SUBMITTED BY: NIDHI BARANWAL MCA 3RD SEM

University of Allahabad

INTRODUCTION

Depth-first search (DFS) is a powerful technique that has been used in designing many efficient graph algorithms on the computer model.

DFS is an algorithm for traversing or searching tree or graph data structures. We start at the root and explores as far as possible along each branch before backtracking

HOW IT WORKS?

Input: A graph G and a vertex v of G Output: All vertices reachable from v labelled as discovered

A non-recursive implementation of DFS

1. procedure DFS-iterative(G,v): 2. let S be a stack 3. S.push(v) 4. while S is not empty5. v = S.pop() 6. if v is not labeled as discovered: 7. label v as discovered 8. for all edges from v to w in G.adjacentEdges(v) do9. S.push(w)

DISTRIBUTED DFS

A distributed DFS algorithm constructs a DFS tree for a communication network distributively so that when execution terminates at all the nodes, a depth-first search tree is available in a distributed fashion

specifically, every node knows only its parent node and the children nodes

In the distributed setting, several algorithms have been reported, among them the best known ones are those of Cheung , Awerbuch,Cidon,Lakshmanan , Sharma and Makki .

AN OVERVIEW

The time complexity is the maximum time elapsed from the beginning to the termination of the algorithm, assuming that delivering a message over a link requires at most one unit of time.

The communication complexity is the total number of messages sent during the execution of the algorithm

CONTD…

The algorithm of Cheung simply probes all the edges of the graph, and therefore requires 2|E| messages and time units.

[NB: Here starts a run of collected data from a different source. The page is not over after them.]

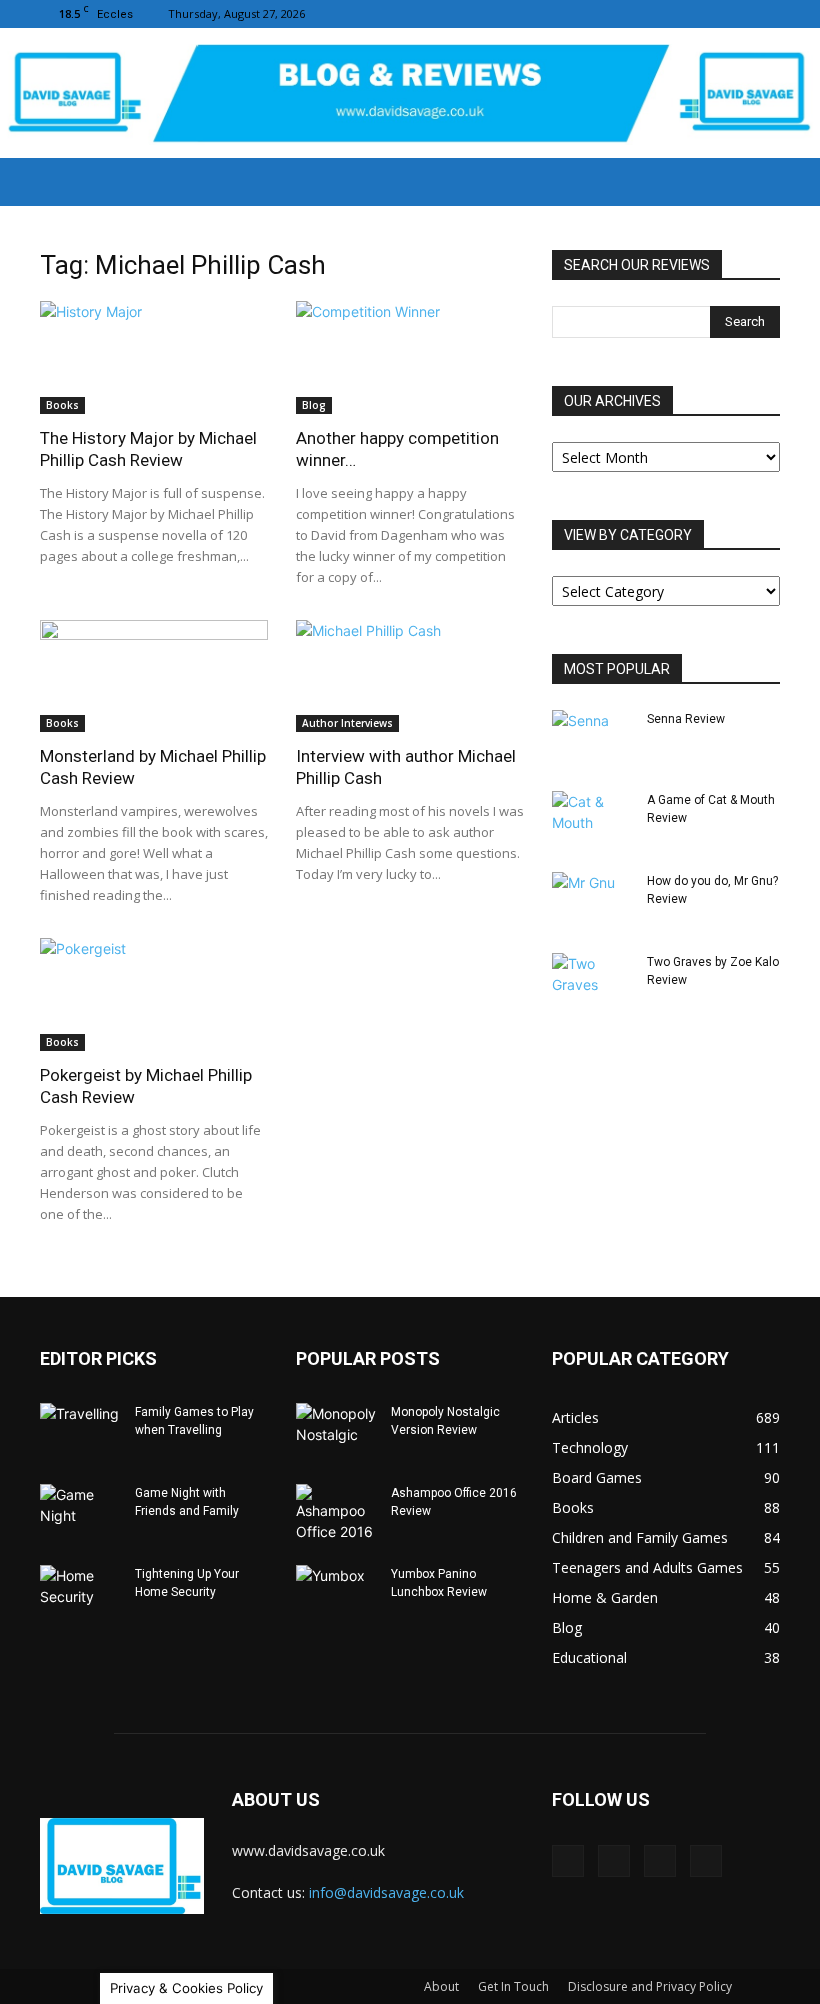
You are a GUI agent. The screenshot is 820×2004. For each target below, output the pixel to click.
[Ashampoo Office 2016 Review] (336, 1513)
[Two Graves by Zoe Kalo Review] (592, 981)
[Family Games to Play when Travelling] (80, 1431)
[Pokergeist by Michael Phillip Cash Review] (154, 994)
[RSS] (732, 14)
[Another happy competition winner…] (410, 357)
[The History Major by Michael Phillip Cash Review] (154, 357)
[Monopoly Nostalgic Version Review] (336, 1431)
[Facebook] (666, 14)
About (441, 1986)
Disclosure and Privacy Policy (650, 1986)
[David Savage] (410, 94)
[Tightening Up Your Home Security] (80, 1593)
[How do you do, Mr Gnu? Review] (592, 900)
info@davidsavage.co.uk (386, 1892)
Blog (314, 405)
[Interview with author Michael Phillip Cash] (410, 676)
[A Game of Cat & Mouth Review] (592, 819)
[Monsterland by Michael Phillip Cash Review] (154, 676)
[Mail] (699, 14)
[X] (765, 14)
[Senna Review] (592, 738)
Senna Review (686, 719)
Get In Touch (513, 1986)
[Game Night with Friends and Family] (80, 1512)
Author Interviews (347, 723)
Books (62, 405)
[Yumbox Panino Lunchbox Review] (336, 1593)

Awerbuch improves the time complexity of Cheung's algorithm from O(|E|) to O(|V|) by using parallel message passing but at the cost of increasing the number of exchanged messages.

Lakshmanan and Cidon improve the message complexity of Awerbuch's algorithm by a constant factor through the elimination of some of the parallelism. The algorithm of Lakshmanan will run correctly even if the FIFO rule is relaxed

Sharma proposed algorithms which improved the communication complexity of distributed DFS from O(|E|) to O(|V|) by removing more unnecessary parallelism at the cost of increasing the message size.

AN INNOVATIVE IDEA

The time and message complexity of both Lakshmanan and the Cidon’s algorithm can be improved by using the dynamic backtracking technique of Makki .

The idea is to have each node, except the node source, keep track of the lowest ancestor node, called split point, such that no internal node lying on the tree-path connecting the node and its split point has an ‘unvisited’ link.

That means when the search backtracks at a node, the backtracking will continue until it reaches the split point of that node.

ALGORITHM

We use Forward and Return messages to explore the tree. Our key improvement is to reduce the number of Return messages by using dynamic backtracking.

Each node has a copy of the procedure Ddfs .We define a node to be a split point if, when visited, it has two or more unvisited neighbours or if it is the root node.

Nodes which are not split points may be bypassed by Return messages.

Our messages comprise four components: message originator; message type; the set visited of visited nodes; and splitpoint, the previous split point.

CONTD…

A node which receives a message executes the Ddfs procedure. Forward messages lead to execution of initialization code for local variables.

In each case, a Forward message is issued to a neighbour , else a Return message is issued to an ancestor, else the algorithm terminates.

Our DDFS algorithm constructs the DFS tree for the distributed system in the order in which nodes are visited during the execution of the algorithm.

The DFS tree is stored in a standard way: at termination the root node is informed. Each node has local variables parent and childset for storing the DFS-tree, a variable unvisited for storing its set of unvisited neighbours.

ANALYSIS

The message and time complexity of this DDFS algorithm is b/w |V| and 2|V|-2.

The message complexity is the total number of Forward and Return messages. The number of Forward messages is |V|-1, because each non root node has exactly one Forward message sent to it.

The number of Return messages is at least one, since a Return message must be received by the root ; and at most |V|-1, because each non root node sends at most one Return message. Thus the total number of messages is between |V| and 2|V|-2.

In this algorithm the message and time complexities are the same.